Write the data below out again in full, exactly as shown.

..............................

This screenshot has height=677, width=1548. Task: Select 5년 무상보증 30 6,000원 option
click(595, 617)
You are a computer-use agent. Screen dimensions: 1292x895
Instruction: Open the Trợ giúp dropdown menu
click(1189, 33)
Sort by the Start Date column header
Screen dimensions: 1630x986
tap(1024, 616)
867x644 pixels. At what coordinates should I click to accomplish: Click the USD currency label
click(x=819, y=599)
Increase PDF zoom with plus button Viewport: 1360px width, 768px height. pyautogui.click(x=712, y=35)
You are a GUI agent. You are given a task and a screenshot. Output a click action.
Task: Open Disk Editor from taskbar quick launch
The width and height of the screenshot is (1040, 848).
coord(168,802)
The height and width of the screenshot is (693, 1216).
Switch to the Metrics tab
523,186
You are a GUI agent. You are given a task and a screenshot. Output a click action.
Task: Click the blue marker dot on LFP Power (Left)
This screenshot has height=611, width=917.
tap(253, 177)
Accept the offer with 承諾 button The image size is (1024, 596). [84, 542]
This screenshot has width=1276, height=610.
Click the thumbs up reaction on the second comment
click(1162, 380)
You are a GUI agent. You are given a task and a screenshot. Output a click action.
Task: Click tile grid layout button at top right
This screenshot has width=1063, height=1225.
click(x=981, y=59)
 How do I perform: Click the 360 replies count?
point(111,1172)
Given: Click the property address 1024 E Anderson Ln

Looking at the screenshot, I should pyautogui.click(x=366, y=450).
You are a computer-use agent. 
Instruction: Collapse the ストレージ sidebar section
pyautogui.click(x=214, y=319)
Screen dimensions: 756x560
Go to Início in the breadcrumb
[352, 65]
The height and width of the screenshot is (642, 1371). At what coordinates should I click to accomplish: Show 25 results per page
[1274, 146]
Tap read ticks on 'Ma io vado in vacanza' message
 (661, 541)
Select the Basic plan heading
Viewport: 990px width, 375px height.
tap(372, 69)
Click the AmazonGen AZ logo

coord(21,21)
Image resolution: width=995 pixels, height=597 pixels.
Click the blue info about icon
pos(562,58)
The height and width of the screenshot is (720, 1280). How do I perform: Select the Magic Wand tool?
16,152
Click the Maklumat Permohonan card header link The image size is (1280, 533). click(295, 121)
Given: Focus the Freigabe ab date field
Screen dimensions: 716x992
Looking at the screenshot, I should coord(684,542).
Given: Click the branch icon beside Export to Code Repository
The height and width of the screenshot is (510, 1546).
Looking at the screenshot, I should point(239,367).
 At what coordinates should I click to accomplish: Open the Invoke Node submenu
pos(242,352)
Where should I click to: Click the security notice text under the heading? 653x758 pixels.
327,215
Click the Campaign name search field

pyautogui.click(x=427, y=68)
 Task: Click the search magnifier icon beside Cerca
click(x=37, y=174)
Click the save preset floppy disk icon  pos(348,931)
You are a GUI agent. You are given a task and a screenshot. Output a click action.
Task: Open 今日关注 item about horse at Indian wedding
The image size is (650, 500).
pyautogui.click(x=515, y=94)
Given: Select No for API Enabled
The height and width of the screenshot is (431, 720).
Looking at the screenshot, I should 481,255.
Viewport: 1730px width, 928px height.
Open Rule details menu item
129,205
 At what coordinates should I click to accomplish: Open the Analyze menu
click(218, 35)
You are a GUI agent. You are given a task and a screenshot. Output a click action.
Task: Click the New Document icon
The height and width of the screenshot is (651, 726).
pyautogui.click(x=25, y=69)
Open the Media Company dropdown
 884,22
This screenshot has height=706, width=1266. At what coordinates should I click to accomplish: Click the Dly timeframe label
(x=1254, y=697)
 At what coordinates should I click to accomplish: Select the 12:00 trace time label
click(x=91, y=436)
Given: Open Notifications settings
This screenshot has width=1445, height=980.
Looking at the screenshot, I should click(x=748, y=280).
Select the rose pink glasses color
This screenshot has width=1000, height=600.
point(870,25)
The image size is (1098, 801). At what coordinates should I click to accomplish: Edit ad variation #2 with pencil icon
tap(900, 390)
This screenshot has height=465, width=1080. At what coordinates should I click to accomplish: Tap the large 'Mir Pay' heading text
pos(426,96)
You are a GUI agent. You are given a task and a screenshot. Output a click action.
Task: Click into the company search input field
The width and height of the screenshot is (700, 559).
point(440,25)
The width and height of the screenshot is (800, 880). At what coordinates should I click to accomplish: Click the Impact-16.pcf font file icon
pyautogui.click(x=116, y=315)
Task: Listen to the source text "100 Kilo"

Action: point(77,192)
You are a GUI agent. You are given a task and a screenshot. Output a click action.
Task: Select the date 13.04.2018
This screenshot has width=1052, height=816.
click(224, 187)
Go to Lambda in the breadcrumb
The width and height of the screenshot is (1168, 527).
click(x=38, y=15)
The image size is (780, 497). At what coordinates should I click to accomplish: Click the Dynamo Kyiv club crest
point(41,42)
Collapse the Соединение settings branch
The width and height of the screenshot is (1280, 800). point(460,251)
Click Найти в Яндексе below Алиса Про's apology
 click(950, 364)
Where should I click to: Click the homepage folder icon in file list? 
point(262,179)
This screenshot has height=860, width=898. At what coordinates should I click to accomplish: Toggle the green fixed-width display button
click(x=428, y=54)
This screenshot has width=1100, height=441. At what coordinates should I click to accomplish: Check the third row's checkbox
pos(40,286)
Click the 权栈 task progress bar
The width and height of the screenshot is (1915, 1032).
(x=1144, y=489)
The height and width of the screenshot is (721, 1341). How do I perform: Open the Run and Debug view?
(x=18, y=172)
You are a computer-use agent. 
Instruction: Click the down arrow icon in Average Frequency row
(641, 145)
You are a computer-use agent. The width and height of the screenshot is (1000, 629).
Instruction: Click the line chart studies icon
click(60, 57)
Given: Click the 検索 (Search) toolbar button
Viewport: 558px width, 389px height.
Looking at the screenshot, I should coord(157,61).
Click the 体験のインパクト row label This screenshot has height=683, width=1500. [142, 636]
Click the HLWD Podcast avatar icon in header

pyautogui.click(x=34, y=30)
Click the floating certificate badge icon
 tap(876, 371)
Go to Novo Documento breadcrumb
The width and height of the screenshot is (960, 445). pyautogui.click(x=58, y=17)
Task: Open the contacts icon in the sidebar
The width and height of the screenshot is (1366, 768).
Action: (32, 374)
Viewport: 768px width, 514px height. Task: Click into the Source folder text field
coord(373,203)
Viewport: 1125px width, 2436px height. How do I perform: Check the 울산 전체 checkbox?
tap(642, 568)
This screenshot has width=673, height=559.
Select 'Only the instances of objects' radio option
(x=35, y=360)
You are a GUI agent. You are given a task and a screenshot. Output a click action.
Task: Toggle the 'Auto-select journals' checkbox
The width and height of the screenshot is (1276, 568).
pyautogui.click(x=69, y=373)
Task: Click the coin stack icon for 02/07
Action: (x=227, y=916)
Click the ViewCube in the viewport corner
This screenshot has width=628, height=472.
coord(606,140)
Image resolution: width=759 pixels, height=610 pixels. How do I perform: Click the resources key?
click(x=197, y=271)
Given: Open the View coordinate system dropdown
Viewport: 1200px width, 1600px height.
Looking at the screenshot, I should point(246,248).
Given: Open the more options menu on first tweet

..............................

* FINISHED TASK:
This screenshot has height=677, width=1548. Task: Select 5년 무상보증 30 6,000원 option
click(595, 617)
You are a computer-use agent. Screen dimensions: 1292x895
Instruction: Open the Trợ giúp dropdown menu
click(1189, 33)
Sort by the Start Date column header
Screen dimensions: 1630x986
tap(1024, 616)
867x644 pixels. At what coordinates should I click to accomplish: Click the USD currency label
click(x=819, y=599)
Increase PDF zoom with plus button Viewport: 1360px width, 768px height. pyautogui.click(x=712, y=35)
You are a GUI agent. You are given a task and a screenshot. Output a click action.
Task: Open Disk Editor from taskbar quick launch
The width and height of the screenshot is (1040, 848).
coord(168,802)
The height and width of the screenshot is (693, 1216).
Switch to the Metrics tab
523,186
You are a GUI agent. You are given a task and a screenshot. Output a click action.
Task: Click the blue marker dot on LFP Power (Left)
This screenshot has height=611, width=917.
tap(253, 177)
Accept the offer with 承諾 button The image size is (1024, 596). [84, 542]
This screenshot has width=1276, height=610.
Click the thumbs up reaction on the second comment
click(1162, 380)
You are a GUI agent. You are given a task and a screenshot. Output a click action.
Task: Click tile grid layout button at top right
This screenshot has width=1063, height=1225.
click(x=981, y=59)
 How do I perform: Click the 360 replies count?
point(111,1172)
Given: Click the property address 1024 E Anderson Ln

Looking at the screenshot, I should pyautogui.click(x=366, y=450).
You are a computer-use agent. 
Instruction: Collapse the ストレージ sidebar section
pyautogui.click(x=214, y=319)
Screen dimensions: 756x560
Go to Início in the breadcrumb
[352, 65]
The height and width of the screenshot is (642, 1371). At what coordinates should I click to accomplish: Show 25 results per page
[1274, 146]
Tap read ticks on 'Ma io vado in vacanza' message
 (661, 541)
Select the Basic plan heading
Viewport: 990px width, 375px height.
tap(372, 69)
Click the AmazonGen AZ logo

coord(21,21)
Image resolution: width=995 pixels, height=597 pixels.
Click the blue info about icon
pos(562,58)
The height and width of the screenshot is (720, 1280). How do I perform: Select the Magic Wand tool?
16,152
Click the Maklumat Permohonan card header link The image size is (1280, 533). click(295, 121)
Given: Focus the Freigabe ab date field
Screen dimensions: 716x992
Looking at the screenshot, I should coord(684,542).
Given: Click the branch icon beside Export to Code Repository
The height and width of the screenshot is (510, 1546).
Looking at the screenshot, I should point(239,367).
 At what coordinates should I click to accomplish: Open the Invoke Node submenu
pos(242,352)
Where should I click to: Click the security notice text under the heading? 653x758 pixels.
327,215
Click the Campaign name search field

pyautogui.click(x=427, y=68)
 Task: Click the search magnifier icon beside Cerca
click(x=37, y=174)
Click the save preset floppy disk icon  pos(348,931)
You are a GUI agent. You are given a task and a screenshot. Output a click action.
Task: Open 今日关注 item about horse at Indian wedding
The image size is (650, 500).
pyautogui.click(x=515, y=94)
Given: Select No for API Enabled
The height and width of the screenshot is (431, 720).
Looking at the screenshot, I should 481,255.
Viewport: 1730px width, 928px height.
Open Rule details menu item
129,205
 At what coordinates should I click to accomplish: Open the Analyze menu
click(218, 35)
You are a GUI agent. You are given a task and a screenshot. Output a click action.
Task: Click the New Document icon
The height and width of the screenshot is (651, 726).
pyautogui.click(x=25, y=69)
Open the Media Company dropdown
 884,22
This screenshot has height=706, width=1266. At what coordinates should I click to accomplish: Click the Dly timeframe label
(x=1254, y=697)
 At what coordinates should I click to accomplish: Select the 12:00 trace time label
click(x=91, y=436)
Given: Open Notifications settings
This screenshot has width=1445, height=980.
Looking at the screenshot, I should click(x=748, y=280).
Select the rose pink glasses color
This screenshot has width=1000, height=600.
point(870,25)
The image size is (1098, 801). At what coordinates should I click to accomplish: Edit ad variation #2 with pencil icon
tap(900, 390)
This screenshot has height=465, width=1080. At what coordinates should I click to accomplish: Tap the large 'Mir Pay' heading text
pos(426,96)
You are a GUI agent. You are given a task and a screenshot. Output a click action.
Task: Click into the company search input field
The width and height of the screenshot is (700, 559).
point(440,25)
The width and height of the screenshot is (800, 880). At what coordinates should I click to accomplish: Click the Impact-16.pcf font file icon
pyautogui.click(x=116, y=315)
Task: Listen to the source text "100 Kilo"

Action: point(77,192)
You are a GUI agent. You are given a task and a screenshot. Output a click action.
Task: Select the date 13.04.2018
This screenshot has width=1052, height=816.
click(224, 187)
Go to Lambda in the breadcrumb
The width and height of the screenshot is (1168, 527).
click(x=38, y=15)
The image size is (780, 497). At what coordinates should I click to accomplish: Click the Dynamo Kyiv club crest
point(41,42)
Collapse the Соединение settings branch
The width and height of the screenshot is (1280, 800). point(460,251)
Click Найти в Яндексе below Алиса Про's apology
 click(950, 364)
Where should I click to: Click the homepage folder icon in file list? 
point(262,179)
This screenshot has height=860, width=898. At what coordinates should I click to accomplish: Toggle the green fixed-width display button
click(x=428, y=54)
This screenshot has width=1100, height=441. At what coordinates should I click to accomplish: Check the third row's checkbox
pos(40,286)
Click the 权栈 task progress bar
The width and height of the screenshot is (1915, 1032).
(x=1144, y=489)
The height and width of the screenshot is (721, 1341). How do I perform: Open the Run and Debug view?
(x=18, y=172)
You are a computer-use agent. 
Instruction: Click the down arrow icon in Average Frequency row
(641, 145)
You are a computer-use agent. The width and height of the screenshot is (1000, 629).
Instruction: Click the line chart studies icon
click(60, 57)
Given: Click the 検索 (Search) toolbar button
Viewport: 558px width, 389px height.
Looking at the screenshot, I should coord(157,61).
Click the 体験のインパクト row label This screenshot has height=683, width=1500. [142, 636]
Click the HLWD Podcast avatar icon in header

pyautogui.click(x=34, y=30)
Click the floating certificate badge icon
 tap(876, 371)
Go to Novo Documento breadcrumb
The width and height of the screenshot is (960, 445). pyautogui.click(x=58, y=17)
Task: Open the contacts icon in the sidebar
The width and height of the screenshot is (1366, 768).
Action: (32, 374)
Viewport: 768px width, 514px height. Task: Click into the Source folder text field
coord(373,203)
Viewport: 1125px width, 2436px height. How do I perform: Check the 울산 전체 checkbox?
tap(642, 568)
This screenshot has width=673, height=559.
Select 'Only the instances of objects' radio option
(x=35, y=360)
You are a GUI agent. You are given a task and a screenshot. Output a click action.
Task: Toggle the 'Auto-select journals' checkbox
The width and height of the screenshot is (1276, 568).
pyautogui.click(x=69, y=373)
Task: Click the coin stack icon for 02/07
Action: (x=227, y=916)
Click the ViewCube in the viewport corner
This screenshot has width=628, height=472.
coord(606,140)
Image resolution: width=759 pixels, height=610 pixels. How do I perform: Click the resources key?
click(x=197, y=271)
Given: Open the View coordinate system dropdown
Viewport: 1200px width, 1600px height.
Looking at the screenshot, I should point(246,248).
Given: Open the more options menu on first tweet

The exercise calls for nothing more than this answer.